Misreading the tea leaves
Who is King (or Queen) Shit of Tea-Turd Mountain? No one knows. Sarah Palin is the teabaggers’ biggest draw. Rand Paul is its self-proclaimed messenger:
But Billie the Bigmouth Bass has as valid a claim as anyone because this bogus “movement” has no platform other than being pissed off about Democrats and people of color having the temerity to govern. That sentiment is broad enough to draw crowds, sell t-shirts and bumper stickers and bilk suckers for donations.
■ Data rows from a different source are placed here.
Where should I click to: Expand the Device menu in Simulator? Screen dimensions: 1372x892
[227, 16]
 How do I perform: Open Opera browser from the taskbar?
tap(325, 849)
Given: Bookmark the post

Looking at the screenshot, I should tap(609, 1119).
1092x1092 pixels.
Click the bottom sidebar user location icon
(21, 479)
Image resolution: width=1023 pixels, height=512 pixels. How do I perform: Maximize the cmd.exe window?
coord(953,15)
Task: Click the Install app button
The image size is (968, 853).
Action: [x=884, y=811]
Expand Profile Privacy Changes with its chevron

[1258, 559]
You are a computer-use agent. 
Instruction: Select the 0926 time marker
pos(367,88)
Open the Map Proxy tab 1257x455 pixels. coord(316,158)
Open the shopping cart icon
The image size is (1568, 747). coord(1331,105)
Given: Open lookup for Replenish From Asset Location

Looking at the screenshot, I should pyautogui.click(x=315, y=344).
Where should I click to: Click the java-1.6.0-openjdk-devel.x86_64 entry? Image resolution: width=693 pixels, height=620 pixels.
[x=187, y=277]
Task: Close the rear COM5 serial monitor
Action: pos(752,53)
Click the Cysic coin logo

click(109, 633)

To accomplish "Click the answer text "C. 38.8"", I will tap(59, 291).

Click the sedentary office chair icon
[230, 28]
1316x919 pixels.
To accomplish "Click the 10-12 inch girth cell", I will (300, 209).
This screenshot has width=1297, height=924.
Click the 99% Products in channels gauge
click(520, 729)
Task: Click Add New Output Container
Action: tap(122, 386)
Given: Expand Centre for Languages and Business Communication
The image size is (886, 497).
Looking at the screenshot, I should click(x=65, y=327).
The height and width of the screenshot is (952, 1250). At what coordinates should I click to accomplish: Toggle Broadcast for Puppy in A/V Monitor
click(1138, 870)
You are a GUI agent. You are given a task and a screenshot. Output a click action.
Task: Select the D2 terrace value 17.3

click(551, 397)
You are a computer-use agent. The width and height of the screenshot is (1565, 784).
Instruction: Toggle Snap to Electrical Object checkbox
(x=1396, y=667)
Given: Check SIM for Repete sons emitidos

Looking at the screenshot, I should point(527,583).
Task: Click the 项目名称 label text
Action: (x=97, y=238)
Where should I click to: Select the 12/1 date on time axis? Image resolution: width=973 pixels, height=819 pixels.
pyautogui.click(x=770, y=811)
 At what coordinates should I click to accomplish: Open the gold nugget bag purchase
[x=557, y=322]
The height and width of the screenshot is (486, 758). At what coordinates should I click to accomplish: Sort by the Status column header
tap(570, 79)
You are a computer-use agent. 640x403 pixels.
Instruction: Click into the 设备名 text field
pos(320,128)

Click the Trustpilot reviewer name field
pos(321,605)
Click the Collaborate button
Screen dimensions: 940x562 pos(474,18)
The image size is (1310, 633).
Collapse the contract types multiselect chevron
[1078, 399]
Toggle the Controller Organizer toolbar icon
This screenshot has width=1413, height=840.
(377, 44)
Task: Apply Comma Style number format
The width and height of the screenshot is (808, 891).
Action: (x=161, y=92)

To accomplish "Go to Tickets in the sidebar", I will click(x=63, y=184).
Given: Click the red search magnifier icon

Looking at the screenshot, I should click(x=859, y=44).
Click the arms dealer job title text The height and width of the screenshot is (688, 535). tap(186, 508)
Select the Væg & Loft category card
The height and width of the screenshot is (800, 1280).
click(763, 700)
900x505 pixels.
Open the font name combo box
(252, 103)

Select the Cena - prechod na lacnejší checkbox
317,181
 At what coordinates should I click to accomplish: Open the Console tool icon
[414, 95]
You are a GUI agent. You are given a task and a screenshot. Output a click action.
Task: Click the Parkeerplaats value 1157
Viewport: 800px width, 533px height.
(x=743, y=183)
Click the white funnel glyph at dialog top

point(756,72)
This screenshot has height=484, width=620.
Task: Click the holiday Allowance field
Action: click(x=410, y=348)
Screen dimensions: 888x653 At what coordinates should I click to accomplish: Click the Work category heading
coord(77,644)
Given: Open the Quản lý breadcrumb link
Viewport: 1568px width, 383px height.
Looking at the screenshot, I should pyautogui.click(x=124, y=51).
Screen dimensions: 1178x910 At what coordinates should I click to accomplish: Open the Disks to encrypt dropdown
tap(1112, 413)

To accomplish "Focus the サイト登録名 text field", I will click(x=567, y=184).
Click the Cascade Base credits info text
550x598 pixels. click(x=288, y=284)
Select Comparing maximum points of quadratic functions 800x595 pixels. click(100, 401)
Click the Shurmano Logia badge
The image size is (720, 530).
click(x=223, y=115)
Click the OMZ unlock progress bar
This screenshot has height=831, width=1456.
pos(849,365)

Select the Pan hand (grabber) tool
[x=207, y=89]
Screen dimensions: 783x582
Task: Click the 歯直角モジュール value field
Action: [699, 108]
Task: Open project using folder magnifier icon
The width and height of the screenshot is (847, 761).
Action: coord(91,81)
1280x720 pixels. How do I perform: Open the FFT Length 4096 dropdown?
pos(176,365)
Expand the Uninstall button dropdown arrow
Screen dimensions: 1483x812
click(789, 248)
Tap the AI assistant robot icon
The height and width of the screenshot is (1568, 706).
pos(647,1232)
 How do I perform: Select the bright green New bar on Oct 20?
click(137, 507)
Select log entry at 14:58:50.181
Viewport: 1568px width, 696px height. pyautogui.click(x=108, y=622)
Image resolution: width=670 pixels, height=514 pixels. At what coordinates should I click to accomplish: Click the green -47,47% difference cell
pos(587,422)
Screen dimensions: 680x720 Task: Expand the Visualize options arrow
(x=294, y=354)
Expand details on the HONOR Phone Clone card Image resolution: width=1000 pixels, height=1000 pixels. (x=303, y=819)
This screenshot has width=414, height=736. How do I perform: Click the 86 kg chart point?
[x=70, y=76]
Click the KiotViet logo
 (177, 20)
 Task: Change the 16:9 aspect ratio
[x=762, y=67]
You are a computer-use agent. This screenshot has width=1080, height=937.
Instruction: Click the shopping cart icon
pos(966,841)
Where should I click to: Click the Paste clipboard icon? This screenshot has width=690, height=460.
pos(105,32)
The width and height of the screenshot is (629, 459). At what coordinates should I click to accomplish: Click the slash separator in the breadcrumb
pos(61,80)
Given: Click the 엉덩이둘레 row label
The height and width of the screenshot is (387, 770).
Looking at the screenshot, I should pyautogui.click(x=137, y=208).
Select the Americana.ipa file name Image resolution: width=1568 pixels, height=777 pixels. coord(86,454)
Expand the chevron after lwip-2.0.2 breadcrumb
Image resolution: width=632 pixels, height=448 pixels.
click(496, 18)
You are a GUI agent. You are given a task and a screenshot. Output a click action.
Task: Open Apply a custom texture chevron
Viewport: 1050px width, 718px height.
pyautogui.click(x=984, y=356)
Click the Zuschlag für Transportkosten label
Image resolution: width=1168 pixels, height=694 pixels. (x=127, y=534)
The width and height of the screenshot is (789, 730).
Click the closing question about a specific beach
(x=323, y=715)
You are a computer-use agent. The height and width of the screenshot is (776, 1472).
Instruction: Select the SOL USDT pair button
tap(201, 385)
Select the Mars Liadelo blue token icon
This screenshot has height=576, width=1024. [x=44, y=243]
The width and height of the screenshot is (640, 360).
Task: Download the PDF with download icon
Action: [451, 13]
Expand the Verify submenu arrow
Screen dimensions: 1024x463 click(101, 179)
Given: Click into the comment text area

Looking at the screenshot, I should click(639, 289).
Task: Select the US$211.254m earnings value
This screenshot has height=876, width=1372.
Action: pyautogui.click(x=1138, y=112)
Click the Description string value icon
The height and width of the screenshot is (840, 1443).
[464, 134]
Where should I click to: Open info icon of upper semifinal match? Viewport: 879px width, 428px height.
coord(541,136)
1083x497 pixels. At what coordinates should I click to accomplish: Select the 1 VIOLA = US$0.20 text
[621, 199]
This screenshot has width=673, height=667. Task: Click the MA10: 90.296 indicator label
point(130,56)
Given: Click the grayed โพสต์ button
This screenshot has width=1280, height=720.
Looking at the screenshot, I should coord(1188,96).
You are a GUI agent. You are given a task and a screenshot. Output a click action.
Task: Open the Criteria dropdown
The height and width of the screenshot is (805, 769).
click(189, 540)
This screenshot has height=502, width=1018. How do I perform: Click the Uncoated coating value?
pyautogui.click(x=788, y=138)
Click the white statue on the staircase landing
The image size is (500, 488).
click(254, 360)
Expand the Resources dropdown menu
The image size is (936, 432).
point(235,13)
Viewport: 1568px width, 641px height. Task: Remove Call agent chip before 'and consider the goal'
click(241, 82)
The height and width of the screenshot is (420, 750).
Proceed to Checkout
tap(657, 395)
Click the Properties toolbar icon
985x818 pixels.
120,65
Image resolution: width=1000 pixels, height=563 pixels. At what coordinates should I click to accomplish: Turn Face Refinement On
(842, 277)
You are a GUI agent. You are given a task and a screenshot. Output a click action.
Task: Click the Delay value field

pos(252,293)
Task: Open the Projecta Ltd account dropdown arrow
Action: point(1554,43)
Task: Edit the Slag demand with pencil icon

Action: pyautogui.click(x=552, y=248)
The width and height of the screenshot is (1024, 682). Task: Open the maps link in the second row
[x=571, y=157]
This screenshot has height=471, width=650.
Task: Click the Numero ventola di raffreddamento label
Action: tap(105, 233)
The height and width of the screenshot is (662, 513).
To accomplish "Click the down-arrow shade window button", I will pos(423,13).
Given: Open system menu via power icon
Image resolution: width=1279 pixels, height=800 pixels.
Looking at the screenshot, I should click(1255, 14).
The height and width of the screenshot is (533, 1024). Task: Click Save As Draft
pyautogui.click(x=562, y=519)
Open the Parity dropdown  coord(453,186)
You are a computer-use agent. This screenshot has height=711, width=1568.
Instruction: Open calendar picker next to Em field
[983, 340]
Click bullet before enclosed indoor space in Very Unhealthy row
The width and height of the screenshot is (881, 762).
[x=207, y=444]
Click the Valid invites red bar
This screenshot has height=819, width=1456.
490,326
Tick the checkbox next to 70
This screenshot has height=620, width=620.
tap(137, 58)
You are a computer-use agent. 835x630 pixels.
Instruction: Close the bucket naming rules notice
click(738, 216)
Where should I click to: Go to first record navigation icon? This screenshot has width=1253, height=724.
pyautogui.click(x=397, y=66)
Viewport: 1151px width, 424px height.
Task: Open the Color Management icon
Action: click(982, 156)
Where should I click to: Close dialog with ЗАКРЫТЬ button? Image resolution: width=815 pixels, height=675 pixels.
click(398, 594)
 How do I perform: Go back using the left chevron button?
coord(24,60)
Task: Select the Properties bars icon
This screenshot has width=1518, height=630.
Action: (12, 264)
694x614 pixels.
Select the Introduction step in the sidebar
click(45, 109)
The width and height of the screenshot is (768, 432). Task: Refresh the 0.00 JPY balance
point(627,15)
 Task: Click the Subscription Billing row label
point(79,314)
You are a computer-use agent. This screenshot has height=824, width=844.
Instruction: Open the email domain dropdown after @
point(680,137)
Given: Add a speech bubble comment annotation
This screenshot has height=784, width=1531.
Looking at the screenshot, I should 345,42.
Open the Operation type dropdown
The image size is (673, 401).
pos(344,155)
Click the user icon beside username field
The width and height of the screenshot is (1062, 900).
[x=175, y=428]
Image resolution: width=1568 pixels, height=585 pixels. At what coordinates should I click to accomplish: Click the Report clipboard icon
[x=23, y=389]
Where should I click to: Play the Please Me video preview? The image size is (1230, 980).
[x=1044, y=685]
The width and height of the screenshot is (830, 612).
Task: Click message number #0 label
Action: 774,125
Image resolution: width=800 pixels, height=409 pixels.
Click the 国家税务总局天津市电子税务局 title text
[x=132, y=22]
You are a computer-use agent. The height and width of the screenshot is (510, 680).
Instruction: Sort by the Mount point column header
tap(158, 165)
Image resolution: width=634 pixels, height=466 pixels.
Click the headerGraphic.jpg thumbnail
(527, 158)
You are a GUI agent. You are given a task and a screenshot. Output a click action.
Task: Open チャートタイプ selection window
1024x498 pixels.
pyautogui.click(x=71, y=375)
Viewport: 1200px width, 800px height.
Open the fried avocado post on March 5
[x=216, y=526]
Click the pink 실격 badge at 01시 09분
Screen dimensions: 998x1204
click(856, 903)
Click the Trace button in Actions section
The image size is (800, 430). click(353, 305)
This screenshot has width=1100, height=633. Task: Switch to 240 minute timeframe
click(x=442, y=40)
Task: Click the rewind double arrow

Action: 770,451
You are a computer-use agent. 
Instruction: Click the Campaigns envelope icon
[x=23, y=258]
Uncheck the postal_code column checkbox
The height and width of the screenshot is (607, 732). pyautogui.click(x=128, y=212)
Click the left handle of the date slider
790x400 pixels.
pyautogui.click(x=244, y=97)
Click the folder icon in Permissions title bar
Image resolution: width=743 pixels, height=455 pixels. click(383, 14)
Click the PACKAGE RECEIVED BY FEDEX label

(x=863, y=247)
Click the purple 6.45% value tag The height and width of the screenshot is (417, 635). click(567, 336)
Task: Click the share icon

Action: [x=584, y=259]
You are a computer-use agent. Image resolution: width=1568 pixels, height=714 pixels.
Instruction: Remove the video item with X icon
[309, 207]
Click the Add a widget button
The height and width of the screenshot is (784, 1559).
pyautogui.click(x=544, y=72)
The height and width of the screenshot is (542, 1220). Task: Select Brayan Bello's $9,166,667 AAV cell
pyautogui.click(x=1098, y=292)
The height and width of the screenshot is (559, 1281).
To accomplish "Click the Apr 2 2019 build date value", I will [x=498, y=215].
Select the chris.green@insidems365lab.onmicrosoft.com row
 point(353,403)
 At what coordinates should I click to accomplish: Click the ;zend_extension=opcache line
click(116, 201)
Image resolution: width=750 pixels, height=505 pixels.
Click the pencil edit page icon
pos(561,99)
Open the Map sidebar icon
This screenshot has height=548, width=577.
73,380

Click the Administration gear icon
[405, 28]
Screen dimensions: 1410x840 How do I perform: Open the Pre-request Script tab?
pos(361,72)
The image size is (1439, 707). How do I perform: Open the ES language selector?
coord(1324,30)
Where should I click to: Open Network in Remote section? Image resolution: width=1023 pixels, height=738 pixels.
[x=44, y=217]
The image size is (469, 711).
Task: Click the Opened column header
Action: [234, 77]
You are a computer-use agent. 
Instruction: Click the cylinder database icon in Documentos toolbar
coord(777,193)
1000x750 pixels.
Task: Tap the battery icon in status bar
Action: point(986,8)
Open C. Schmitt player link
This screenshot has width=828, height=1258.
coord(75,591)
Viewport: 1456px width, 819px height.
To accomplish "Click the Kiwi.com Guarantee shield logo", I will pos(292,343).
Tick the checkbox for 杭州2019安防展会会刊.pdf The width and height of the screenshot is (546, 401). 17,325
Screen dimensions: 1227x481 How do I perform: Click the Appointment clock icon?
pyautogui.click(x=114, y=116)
But does it offer a credible alternative? The usually astute Frank Rich misses a key point in today’s NYT column.
Says Rich:
Unlike Scott Brown, whose Tea Party cred consisted mainly of opposition to the health care bill and a pickup truck, Paul is one of the movement’s card-carrying founding fathers. From the start, he openly defined himself as a Tea Party tribune, and its followers embraced him (and contributed to him) as their uncompromising avatar. Now, after months of debate about what this movement is and isn’t, Paul’s victory provides clear-cut answers.
The Tea Party is not merely an inchoate expression of a political mood, or an amorphous ragtag band of diverse elements, or a bipartisan cry of dissatisfaction with the supposed “government takeover” of health care. The Tea Party is a right-wing populist movement with a specific ideology. It resides in the aging white base of the Republican Party and wants to purge that party of leaders who veer from its dogma. But divisive as the Tea Party may be within the G.O.P., it’s hardly good news for President Obama and the Democrats either.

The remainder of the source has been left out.